# Honda 5hp Leaking Gas



## turfinator (Apr 15, 2005)

I have a Honda horizontal shaft GC160 (http://honda-engines.com/Engines_ow...nuals/gc160.htm) that I just put on my tiller and whenever I lean it back a bit gas leaks from the 2 bolts securing the carb to the engine. The bolts are at the back of the engine (facing me) and each travels through the plastic piece that holds the air cleaner, then through the side of the carb and then entering the engine. There is a fair amount of gas that is leaking. I purchased the motor second hand from a dealer near me that assured me it was in perfect working order with only a couple hours on it. Is there anything that I can do to prevent gas from leaking?


----------



## bugman (Aug 12, 2004)

probablly needs the bolts tightened down, or someone forgot a gasket or used a messed up one. if he sold it in perfect working order, did he put a little warranty or guarantee on it? if he did take it back and have him fix it, if it isn't its probablly just as simple as tightening the bolts down tight. or if you don't feel like messing with it take it to him to do it for you, it should not cost but a small amount


----------



## bbnissan (Nov 7, 2004)

That engine shouldn't leak at all. Me and my friend put that same motor on a power tamper that beats the hell out of the motor...

Power Tamper 

and it doesn't leak. You need to take the motor back to whoever sold it to you and tell them to fix it.


----------



## bugman (Aug 12, 2004)

yes pretty much true, i'd take it back, the man sold it to you in perfect working order, and its not in perfect working order, (its a fire hazard)


----------



## roperdude91 (Nov 10, 2004)

tighten the bolts, if that dont work u need a gasket


----------



## turfinator (Apr 15, 2005)

I took it back and the service guy couldnt figure it out. They ended up giving me a sweet deal on a Briggs I/C 6.5hp instead.
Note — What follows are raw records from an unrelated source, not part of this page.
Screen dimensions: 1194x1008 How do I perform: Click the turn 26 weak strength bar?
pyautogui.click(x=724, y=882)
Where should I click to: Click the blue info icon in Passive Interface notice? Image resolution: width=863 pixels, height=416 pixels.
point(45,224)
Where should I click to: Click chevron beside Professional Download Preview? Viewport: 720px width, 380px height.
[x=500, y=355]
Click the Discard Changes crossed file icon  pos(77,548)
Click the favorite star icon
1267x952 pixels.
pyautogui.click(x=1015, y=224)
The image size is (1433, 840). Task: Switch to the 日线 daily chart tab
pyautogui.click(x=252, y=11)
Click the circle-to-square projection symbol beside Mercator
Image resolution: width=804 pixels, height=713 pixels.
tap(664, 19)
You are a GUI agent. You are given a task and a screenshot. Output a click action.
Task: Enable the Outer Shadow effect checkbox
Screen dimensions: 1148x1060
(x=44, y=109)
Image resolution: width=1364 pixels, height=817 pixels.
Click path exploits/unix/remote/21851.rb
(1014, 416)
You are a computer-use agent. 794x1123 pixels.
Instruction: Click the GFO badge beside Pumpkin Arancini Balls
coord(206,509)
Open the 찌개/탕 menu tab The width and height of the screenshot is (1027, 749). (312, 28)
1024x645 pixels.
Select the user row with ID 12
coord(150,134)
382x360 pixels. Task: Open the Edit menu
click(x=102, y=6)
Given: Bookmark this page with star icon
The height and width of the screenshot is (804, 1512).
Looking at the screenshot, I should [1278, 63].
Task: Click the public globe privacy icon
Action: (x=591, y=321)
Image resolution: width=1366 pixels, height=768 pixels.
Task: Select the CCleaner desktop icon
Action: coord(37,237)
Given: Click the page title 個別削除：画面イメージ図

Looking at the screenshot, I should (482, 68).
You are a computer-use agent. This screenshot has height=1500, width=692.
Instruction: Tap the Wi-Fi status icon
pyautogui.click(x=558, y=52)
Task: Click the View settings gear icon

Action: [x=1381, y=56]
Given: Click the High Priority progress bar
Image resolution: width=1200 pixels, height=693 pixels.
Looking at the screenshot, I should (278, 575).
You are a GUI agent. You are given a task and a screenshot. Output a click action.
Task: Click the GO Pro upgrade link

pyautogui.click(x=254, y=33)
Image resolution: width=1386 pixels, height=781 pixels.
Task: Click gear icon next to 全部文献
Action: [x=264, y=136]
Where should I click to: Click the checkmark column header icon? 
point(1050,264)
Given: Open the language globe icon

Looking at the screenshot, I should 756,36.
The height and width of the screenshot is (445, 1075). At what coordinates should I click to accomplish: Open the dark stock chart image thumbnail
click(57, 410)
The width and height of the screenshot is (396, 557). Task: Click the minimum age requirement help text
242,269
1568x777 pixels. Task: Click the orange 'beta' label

They felt the problem was more application and directly related to the size of the bowel (very small) on the Honda and just couldnt be tilted without leaking.


----------



## bugman (Aug 12, 2004)

your talking the fuel bowl, so you got a way better i/c briggs out of the deal. gooood. it should give you way more years then that honda could have given.


----------